The THE multiprogramming system (1968) was one of the first operating systems designed with formal layering — each layer providing services to the layer above and using only services from the layer below. This wasn't just good engineering practice. It was a demonstration that complex systems could be built from verifiable components, each layer proven correct independently. The layered architecture pattern that dominates modern systems design — the OSI model, the TCP/IP stack, microservice layers — traces its intellectual lineage here.
And then there were the EWD manuscripts. Over forty years, Dijkstra wrote 1,318 handwritten documents — technical notes, proofs, arguments, meditations on the craft of programming — numbered sequentially (EWD 0 through EWD 1318). He wrote them by hand, photocopied them, and mailed them to a distribution list of colleagues. They were the original technical blog, decades before the web existed. They covered algorithms, verification, education, language design, the philosophy of mathematics, and the ethics of the profession. They remain some of the clearest technical writing ever produced.
Dijkstra received the Turing Award in 1972 — among the youngest recipients at the time — "for fundamental contributions to programming as a high, intellectual challenge." He continued working until shortly before his death in 2002, at the University of Texas at Austin.
Why They're in the Hall
Dijkstra is a Pioneer and Voice whose influence permeates TechnicalDepth so thoroughly that it's difficult to point at any single exhibit and say "this is the Dijkstra exhibit." He's the substrate.

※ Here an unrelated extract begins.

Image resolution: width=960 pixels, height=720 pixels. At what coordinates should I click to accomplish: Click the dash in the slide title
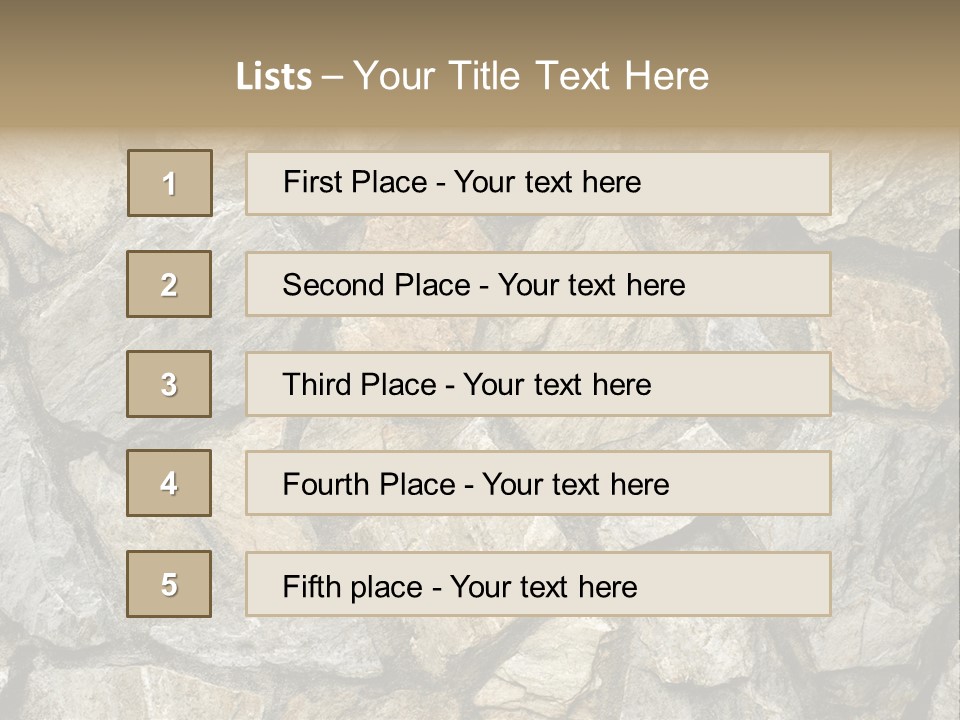[332, 77]
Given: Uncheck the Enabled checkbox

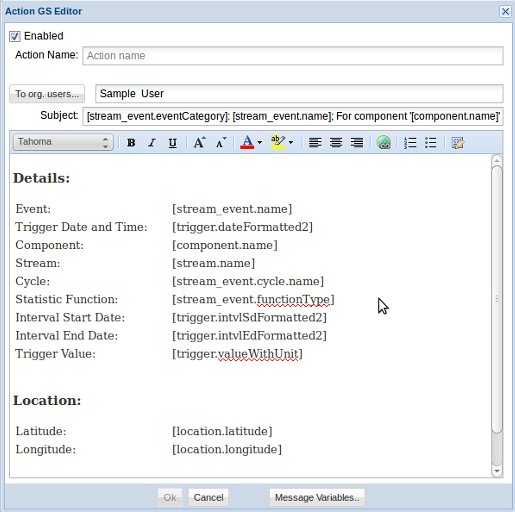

His ideas are the intellectual foundation that the entire complexity domain rests on.
The "Go To Considered Harmful" letter is literally the origin point for the GOTO spaghetti anti-pattern documented on the Foundation floor. When TechnicalDepth exhibits show tangled control flow, unmaintainable state machines, or code where the only way to understand behavior is to trace execution line by line — they're showing the exact pathology Dijkstra diagnosed in 1968. Structured programming isn't just a historical artifact. It's the first and most fundamental defense against complexity, and every modern language enforces it as a default.
His work on semaphores and concurrent programming underlies every exhibit dealing with race conditions, deadlocks, and shared-state bugs. The dining philosophers problem — Dijkstra's formulation — remains the standard teaching example for concurrency hazards sixty years after he proposed it.
But Dijkstra's deepest contribution to TechnicalDepth's mission is philosophical. He believed — and argued repeatedly, with the precision and stubbornness of a mathematician — that programming is a discipline of thought, not a craft of typing. That the purpose of formal methods is not to prove programs correct after the fact, but to construct programs that are correct by design. That simplicity is not a starting point to be abandoned when things get complex, but a goal to be maintained especially when things get complex.
"Simplicity is a great virtue," he wrote in EWD 896, "but it requires hard work to achieve it and education to appreciate it. And to make matters worse: complexity sells better."
That sentence could be TechnicalDepth's epigraph.
His other famous observation — "Computer Science is no more about computers than astronomy is about telescopes" — captures something essential about what TechnicalDepth is trying to do. The exhibits aren't about specific languages or frameworks. They're about patterns of thought. Dijkstra understood this before almost anyone else: the computer is incidental. The thinking is the thing.